» **PASSAGE PROVIDED**
----------------------------------------
EXOSOME BIOGENESIS AND FUNCTION
We want to understand how cells make exosomes, how they are trafficked through the body, and how they are taken up by neighboring and distant cells and organ systems.
Our Working Hypothesis
Our team discovered that exosome biogenesis (i) occurs primarily at the plasma membrane, that (ii) endocytosis greatly inhibits the exosomal secretion of proteins, and (iii) blocking endocytosis greatly increases the exosomal secretion of endocytosis signal-containing exosome cargo proteins. As for the fate of endocytosed cargo proteins, they appear to be (iv) delivered to the endosome membrane, (v) loaded into intraluminal vesicles (ILVs), and (vi) delivered to lysosomes and destroyed. However, ILVs can also be (vii) released as exosomes, a process that depends on endolysosomal exocytosis.

Major Ongoing Projects
1. What are the cis-acting signals and trans-acting factors that mediate the plasma membrane delivery and exosomal secretion of CD81, CD9, CD63, and other highly enriched exosome cargo proteins?
----------------------------------------
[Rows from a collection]
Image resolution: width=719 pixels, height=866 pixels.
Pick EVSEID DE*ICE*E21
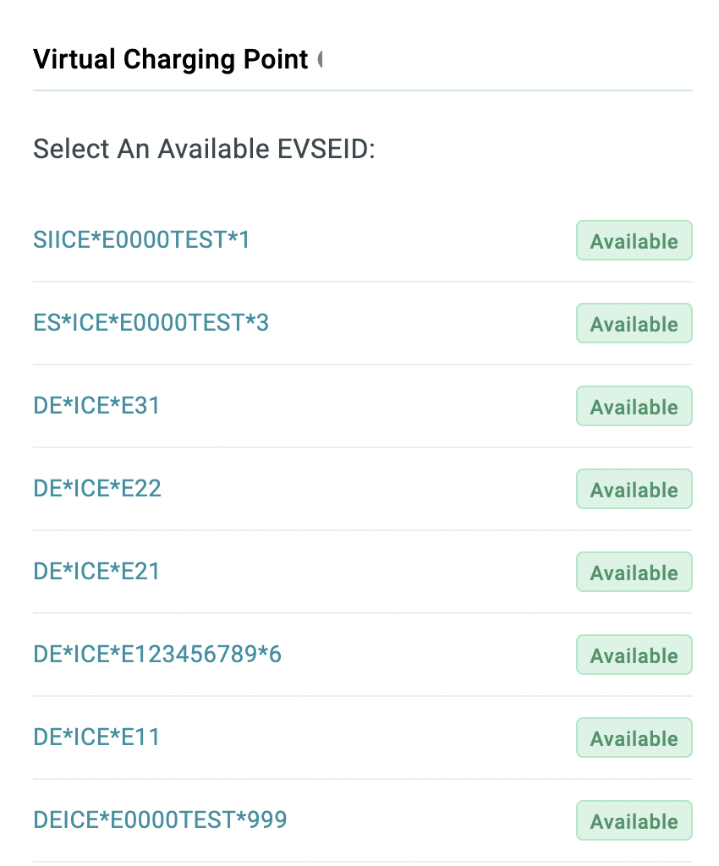(x=96, y=572)
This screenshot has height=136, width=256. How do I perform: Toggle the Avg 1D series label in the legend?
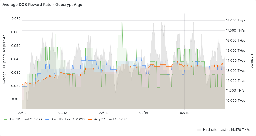point(14,119)

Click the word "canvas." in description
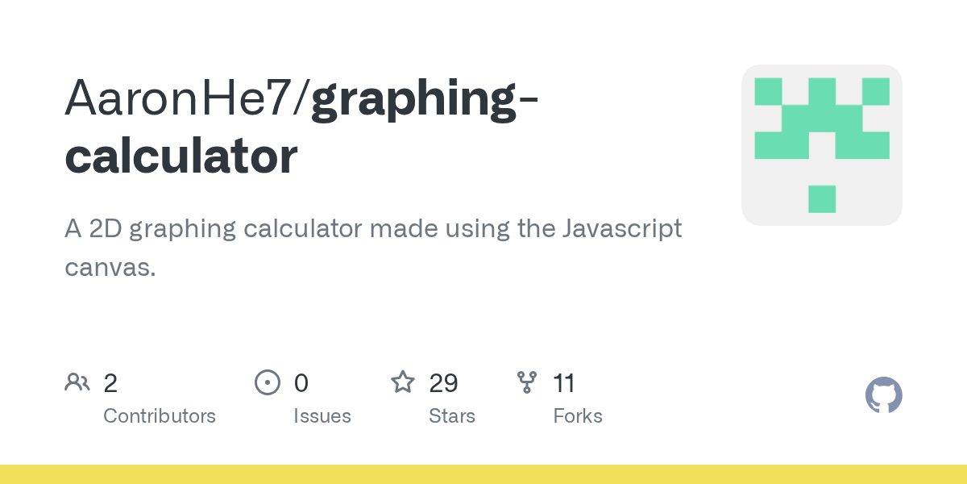click(110, 268)
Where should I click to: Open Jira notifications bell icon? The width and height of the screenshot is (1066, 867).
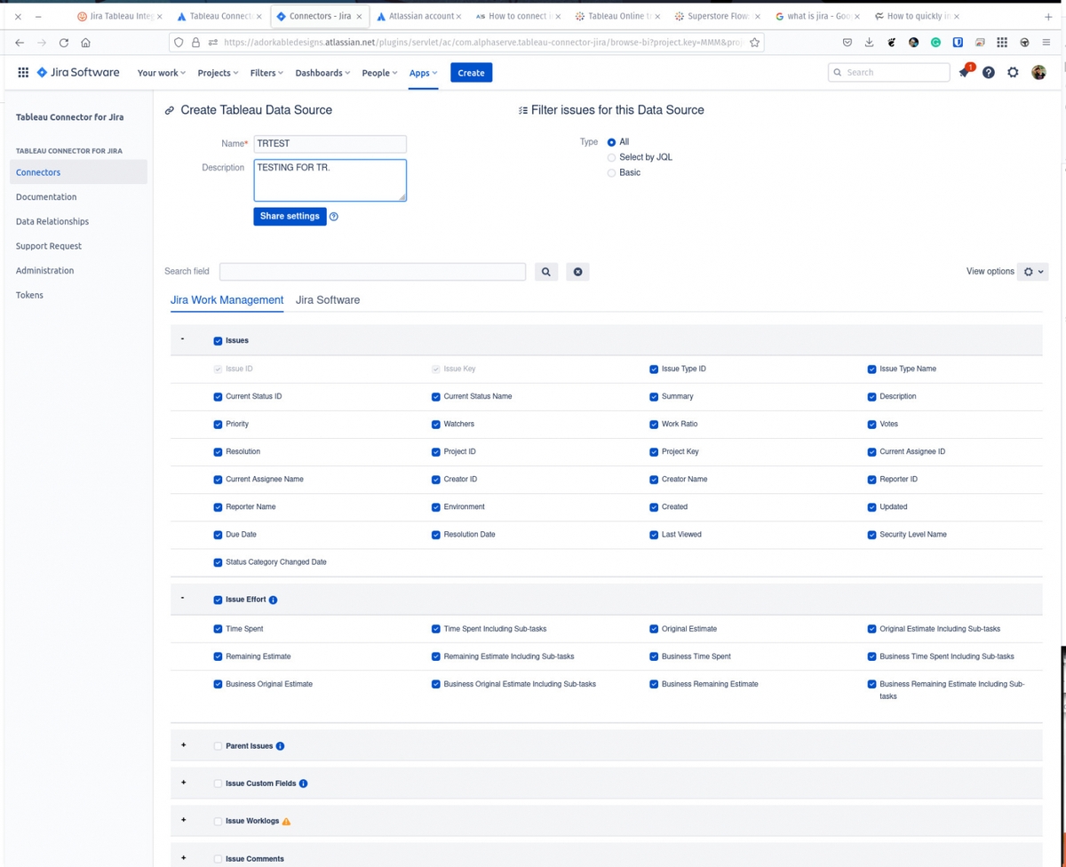(963, 72)
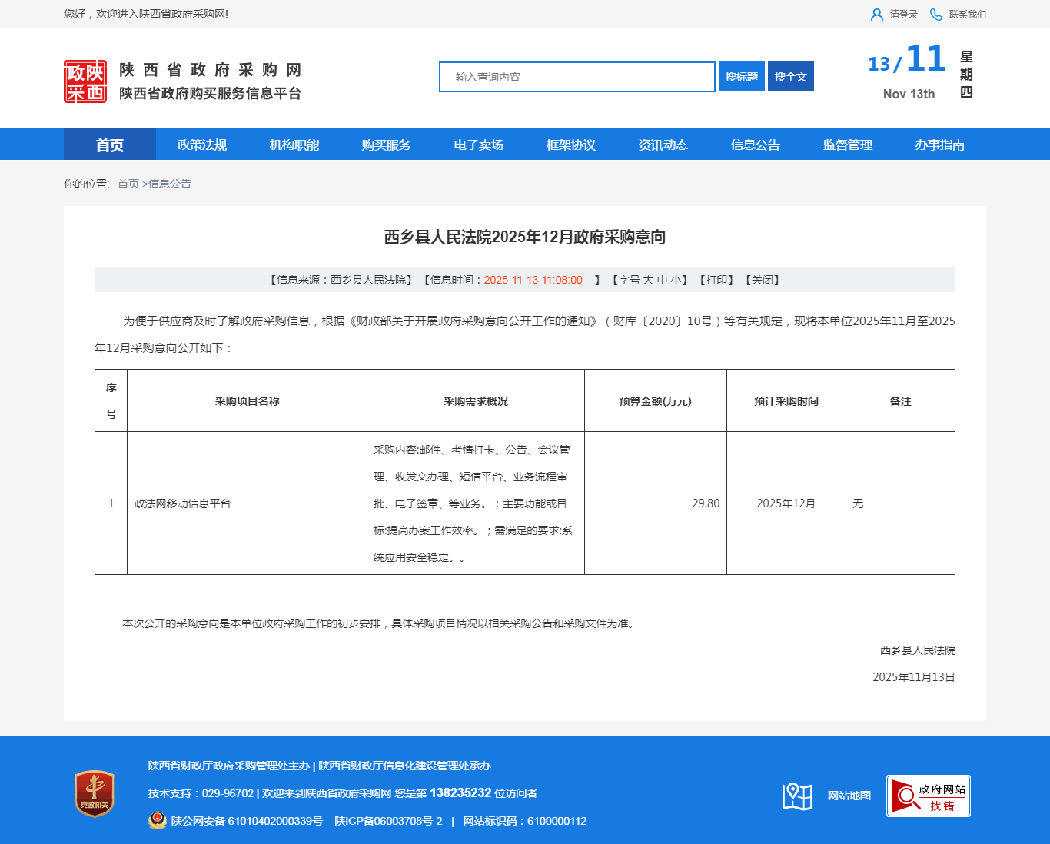Click the 政府网站找错 badge
Image resolution: width=1050 pixels, height=844 pixels.
[x=928, y=796]
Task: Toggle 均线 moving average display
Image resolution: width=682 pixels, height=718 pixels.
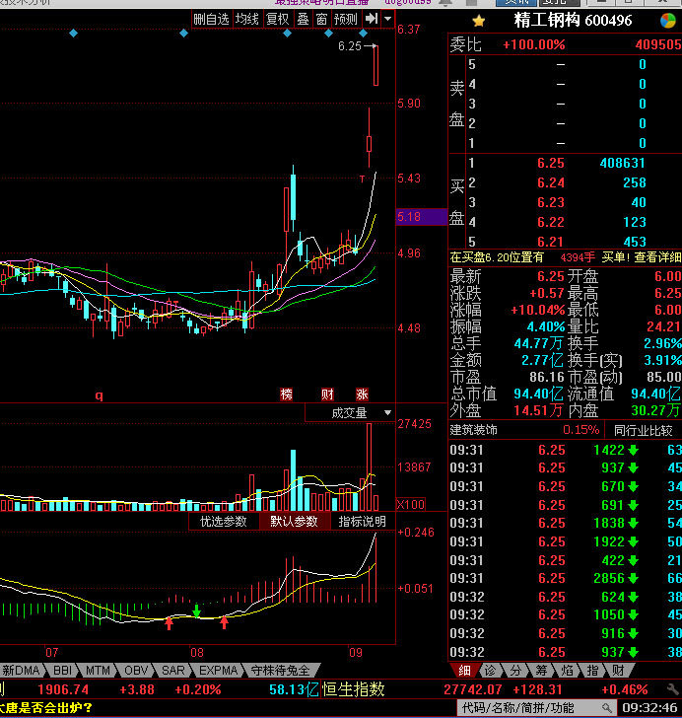Action: point(246,19)
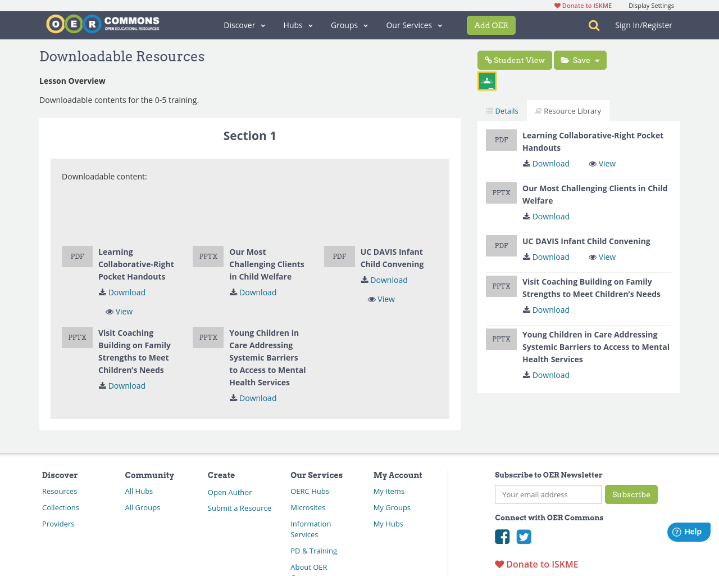Click the heart icon beside Donate to ISKME

pyautogui.click(x=556, y=5)
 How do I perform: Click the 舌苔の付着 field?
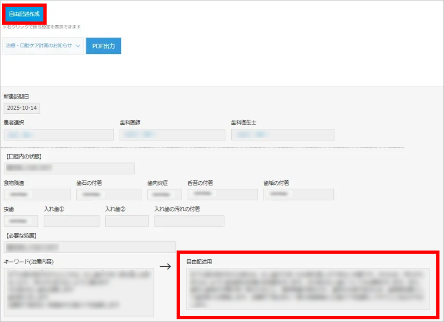click(x=222, y=195)
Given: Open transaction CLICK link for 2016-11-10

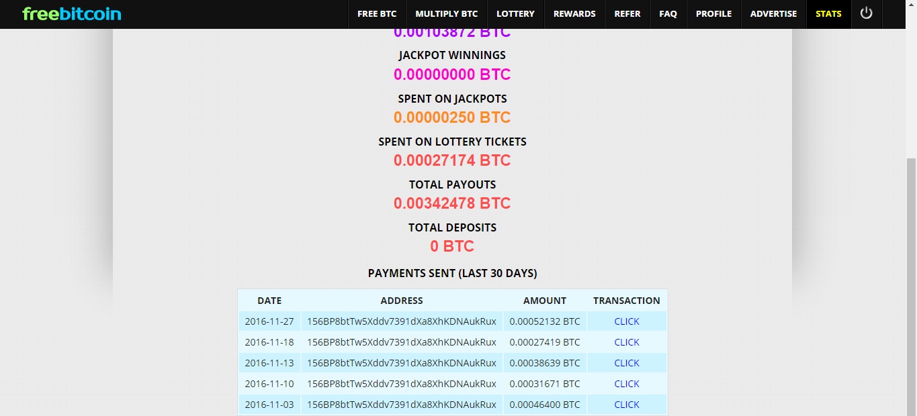Looking at the screenshot, I should click(627, 384).
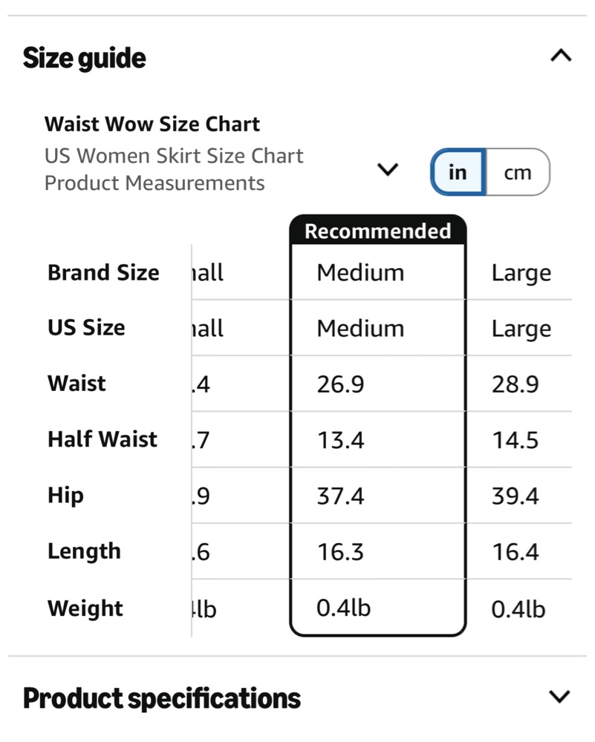Collapse the Size guide section
The image size is (595, 742).
coord(561,56)
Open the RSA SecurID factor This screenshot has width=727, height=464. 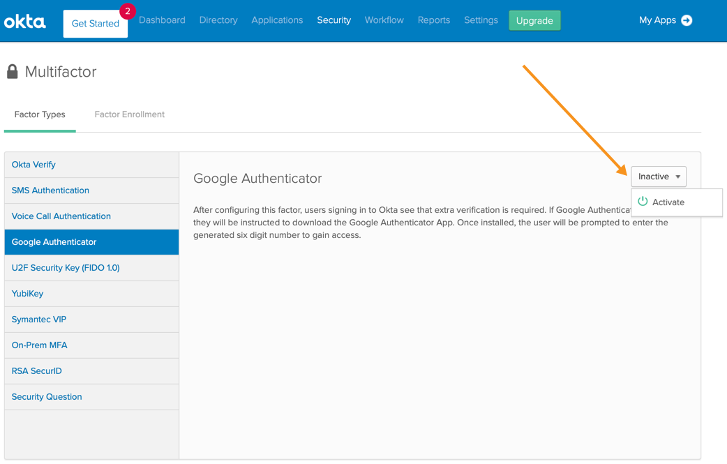pyautogui.click(x=36, y=371)
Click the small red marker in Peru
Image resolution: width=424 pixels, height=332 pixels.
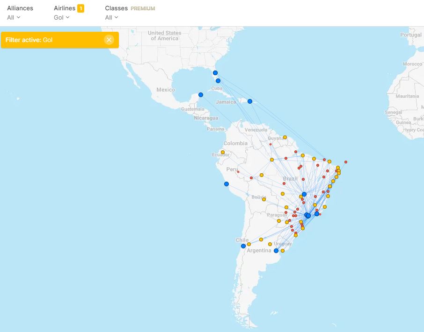[x=238, y=172]
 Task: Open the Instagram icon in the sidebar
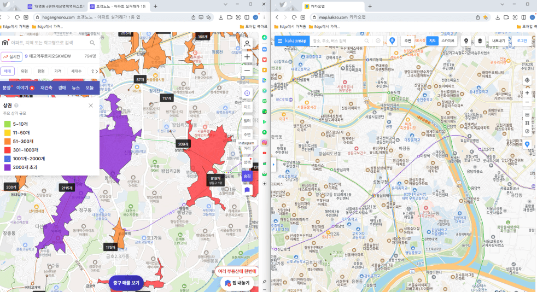point(265,142)
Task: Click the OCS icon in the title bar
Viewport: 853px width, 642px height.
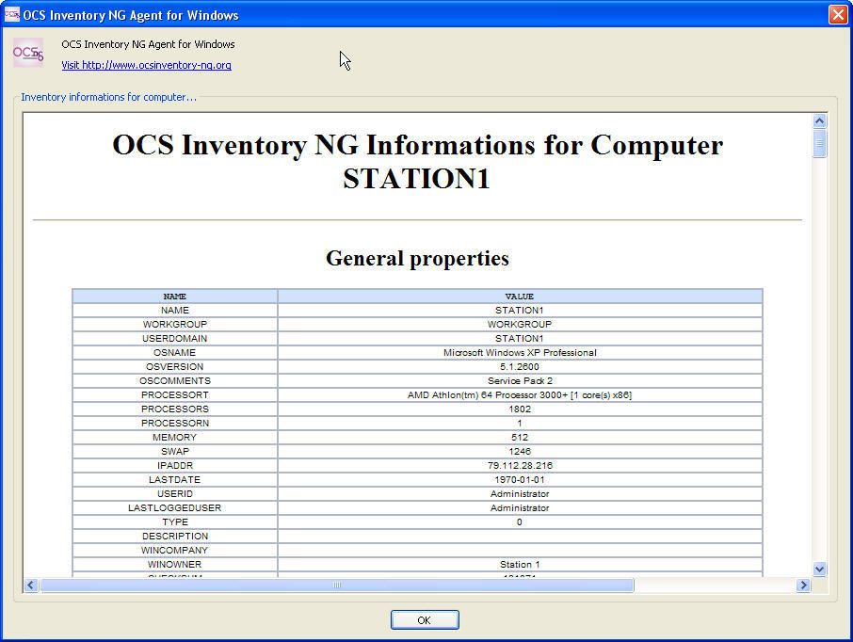Action: 12,14
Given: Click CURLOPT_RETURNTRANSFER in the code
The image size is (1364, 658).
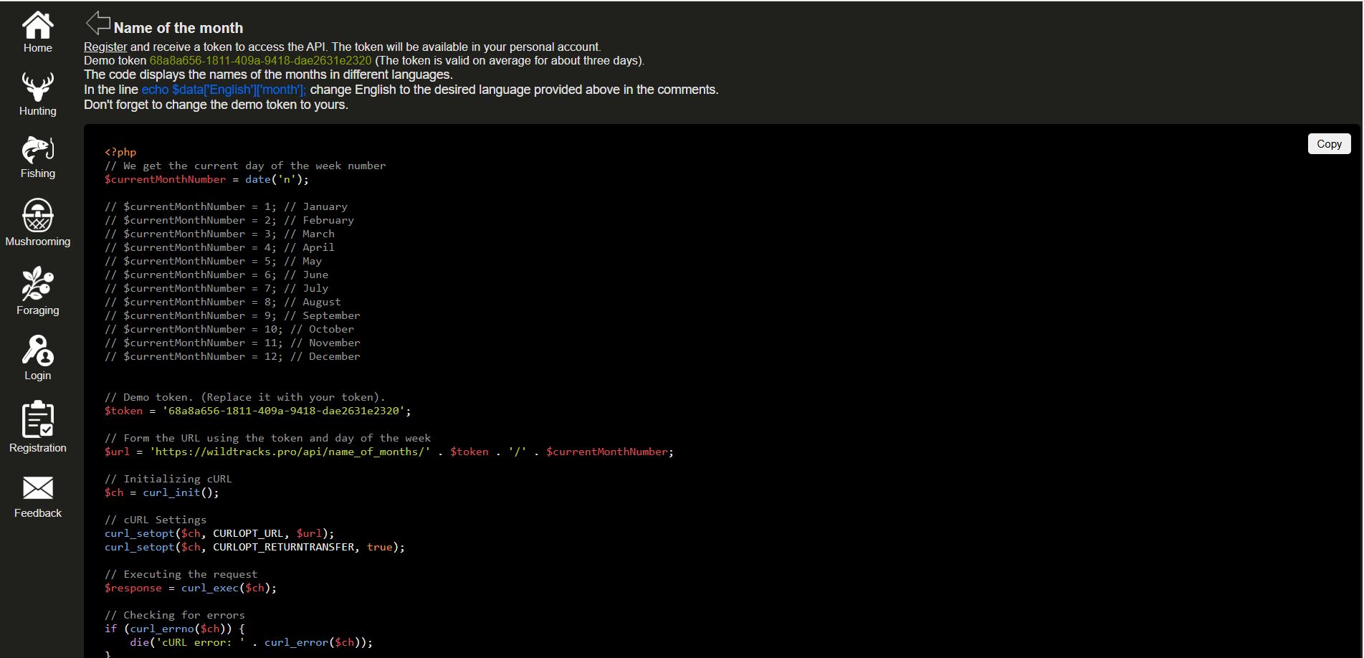Looking at the screenshot, I should (284, 548).

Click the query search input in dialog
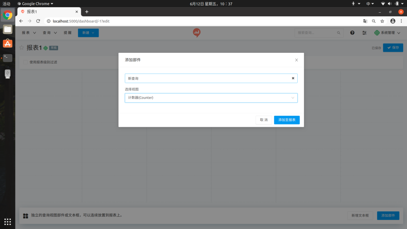tap(207, 78)
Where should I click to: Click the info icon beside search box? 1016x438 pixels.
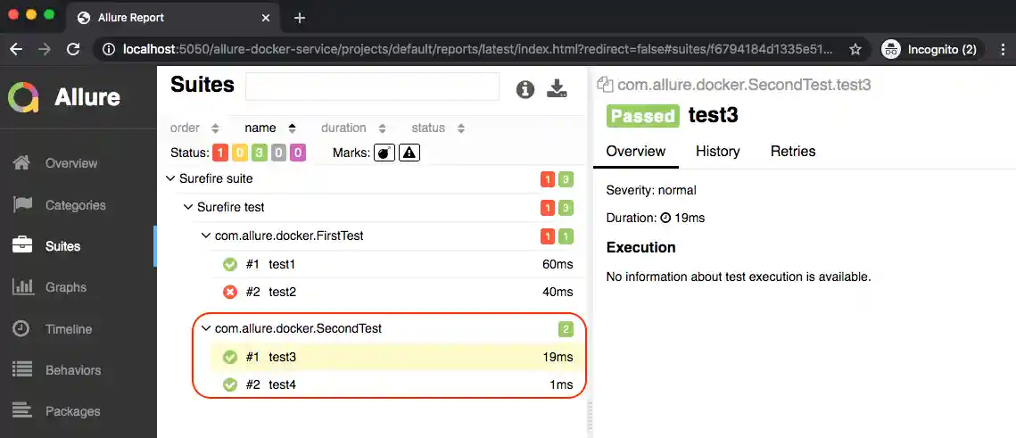pyautogui.click(x=525, y=88)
----------------------------------------
» **INSTRUCTIONS TO FOLLOW**
Pick up the page on exosome biogenesis and function where it stops, and keep writing. These rows have no connection to the exosome biogenesis text.

» **RESPONSE BELOW**
2. What happens to exosome cargo proteins after they are endocytosed? Are they loaded into ILVs? Are the ILVs degraded in lysosomes? Are the ILVs secreted as exosomes? Are there cis-acting signals and trans-acting factors that target proteins into ILVs that are degraded vs ILVs that are secreted as exosomes?
3. Does the intracellular sorting and exosomal secretion of exosome cargo proteins vary between different cell types? Do they change in response to extracellular signals? in cancer? in response to viral infections? And which aspects of exosome biogenesis have been conserved over the course of evolution and which vary?